> _WHAT IS NEEDED_
In the entries below, begin at the line with "Screen dimensions: 1624x1080" and stop after the line with "Given: Click the"; output those lines exactly and omit the pictures.

Pixel coordinate grounding data
::::
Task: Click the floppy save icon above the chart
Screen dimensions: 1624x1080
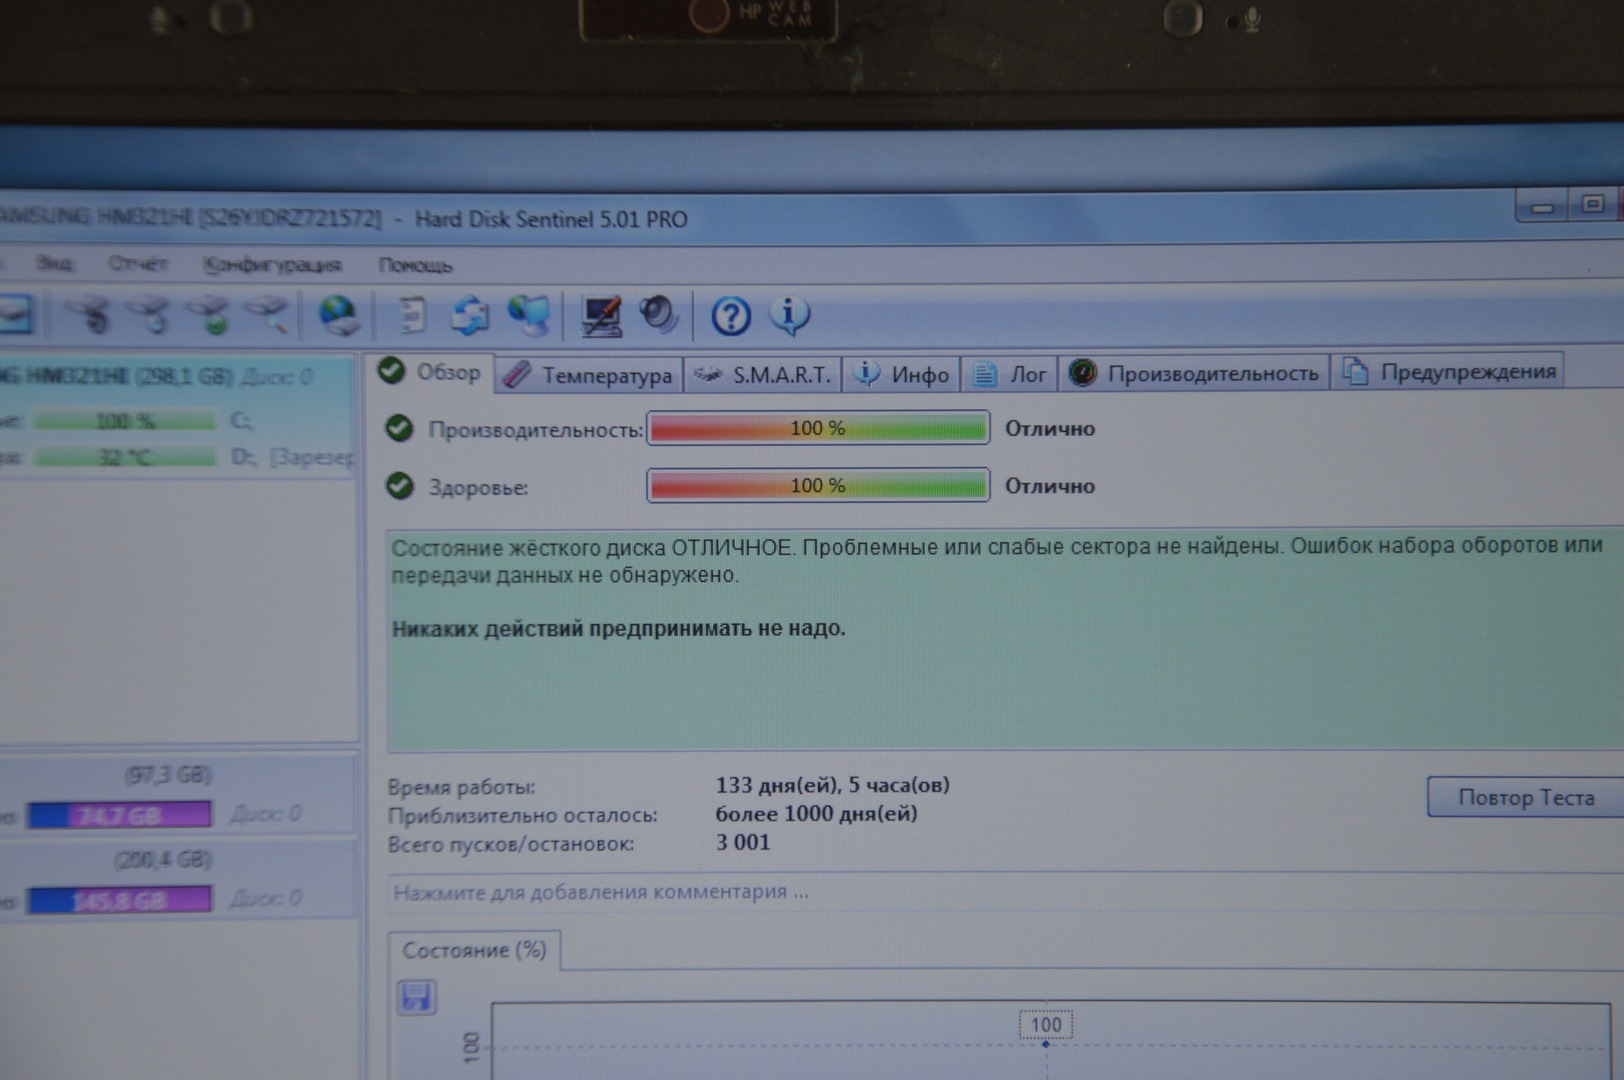Action: (x=416, y=997)
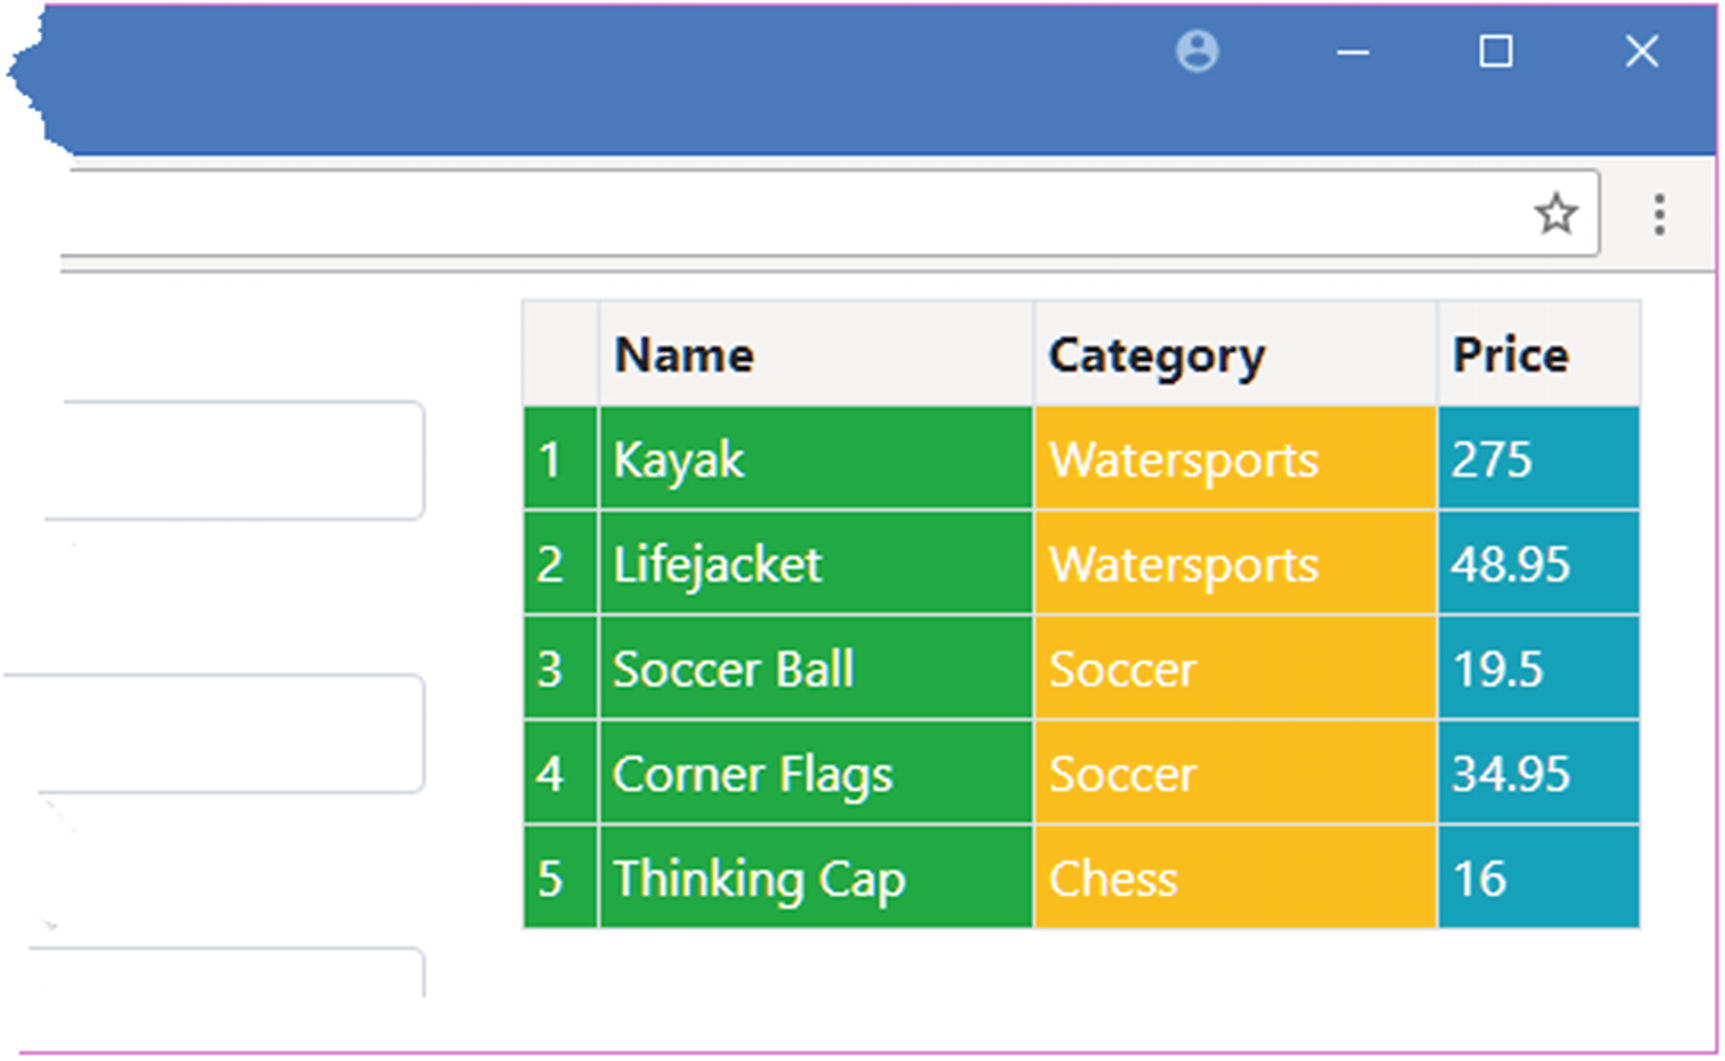
Task: Minimize the browser window
Action: (1352, 52)
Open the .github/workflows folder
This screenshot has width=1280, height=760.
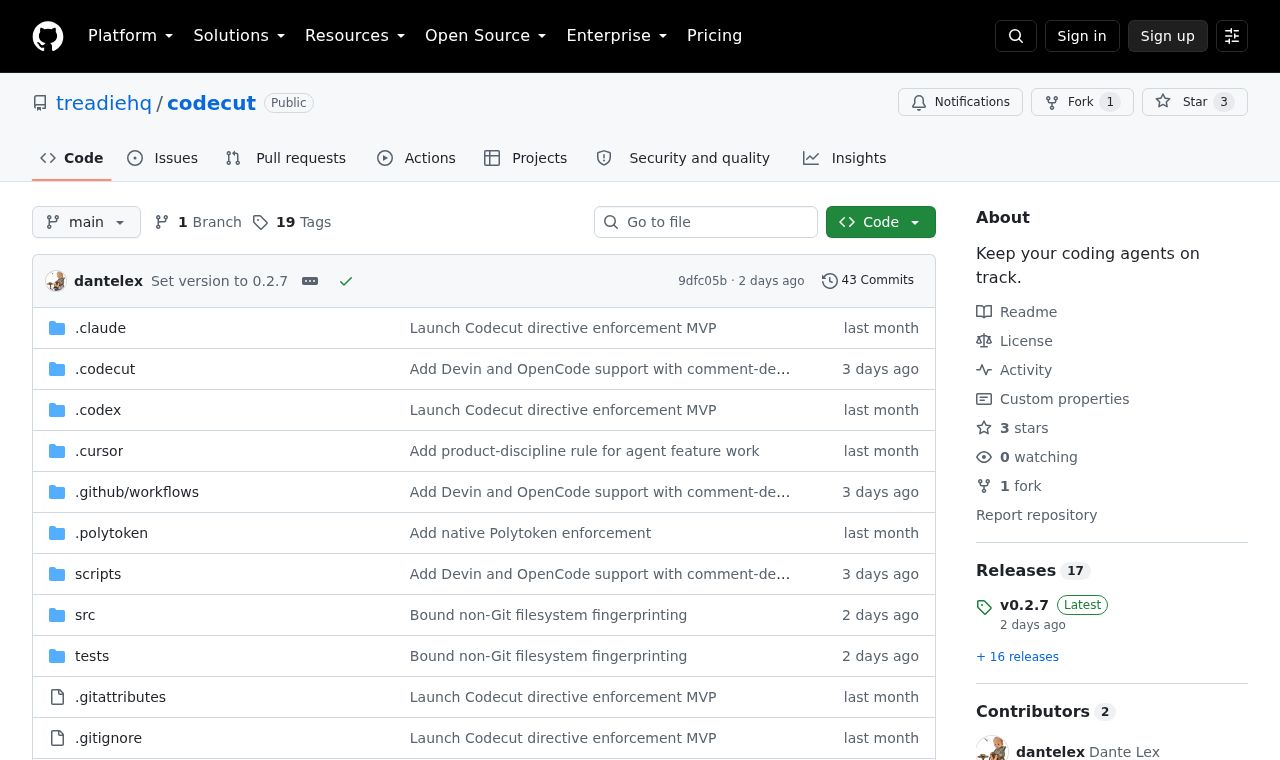(137, 492)
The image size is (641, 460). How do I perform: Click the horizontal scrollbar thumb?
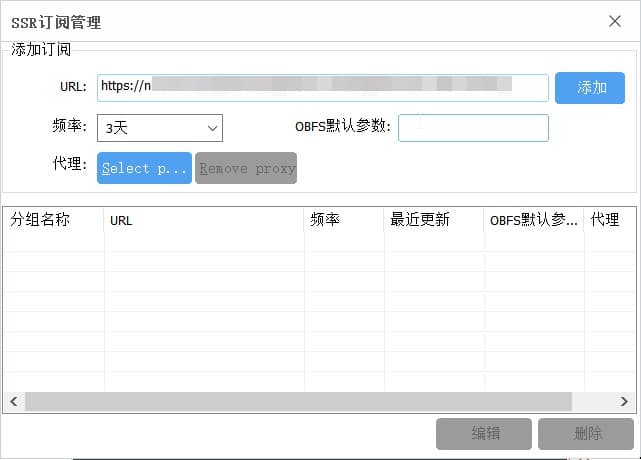pos(298,401)
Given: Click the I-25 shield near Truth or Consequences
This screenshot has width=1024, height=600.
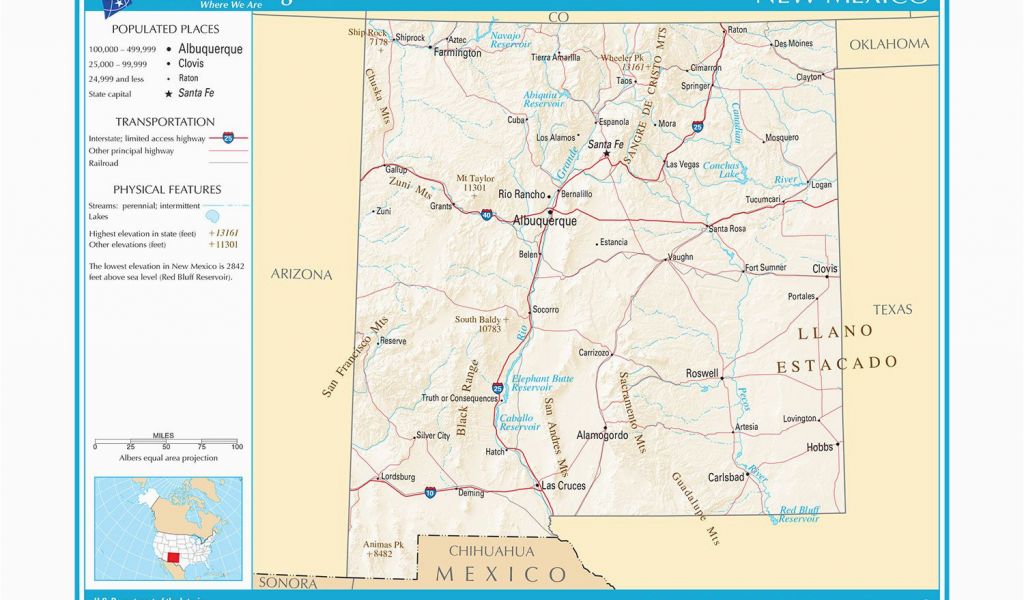Looking at the screenshot, I should (x=498, y=387).
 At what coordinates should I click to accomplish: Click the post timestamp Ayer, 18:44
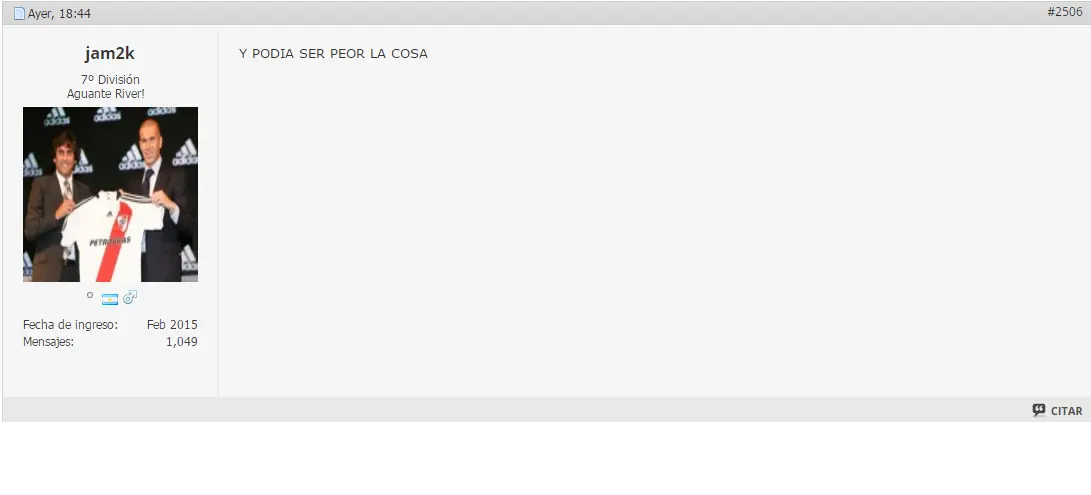(59, 13)
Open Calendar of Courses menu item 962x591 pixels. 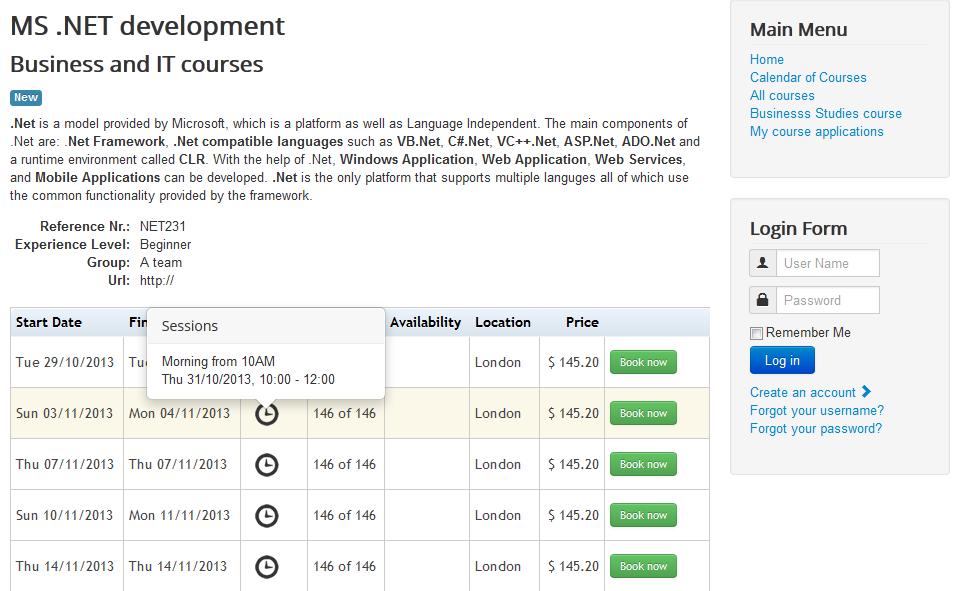(808, 77)
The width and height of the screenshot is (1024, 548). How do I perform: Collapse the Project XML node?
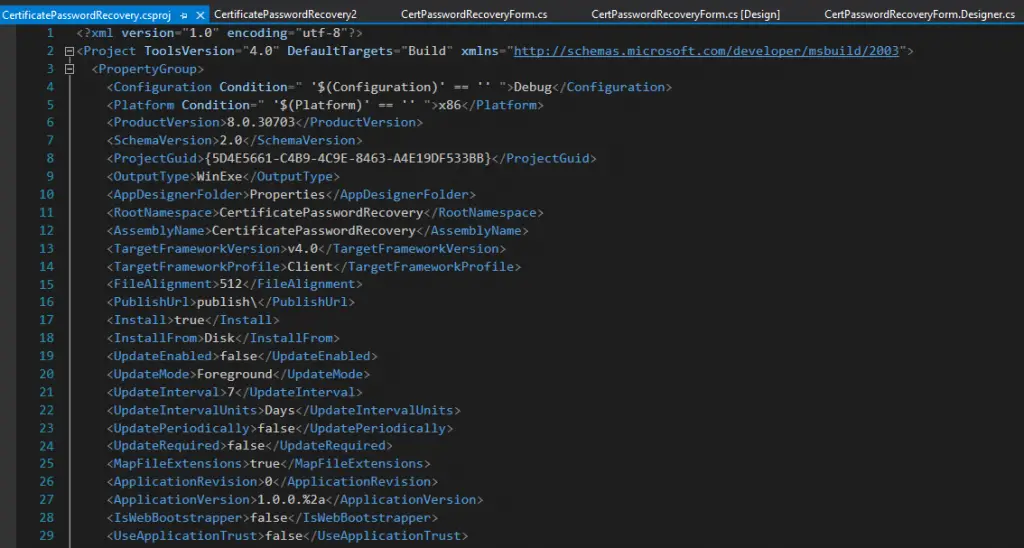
::::
> _WRITTEN SOLUTION_
Screen dimensions: 1624x1080
Action: (x=416, y=997)
Task: Minimize the browser window
Action: (1352, 52)
Open the .github/workflows folder
This screenshot has width=1280, height=760.
(137, 492)
The image size is (641, 460). How do I perform: Click the horizontal scrollbar thumb?
pos(298,401)
Given: Click the I-25 shield near Truth or Consequences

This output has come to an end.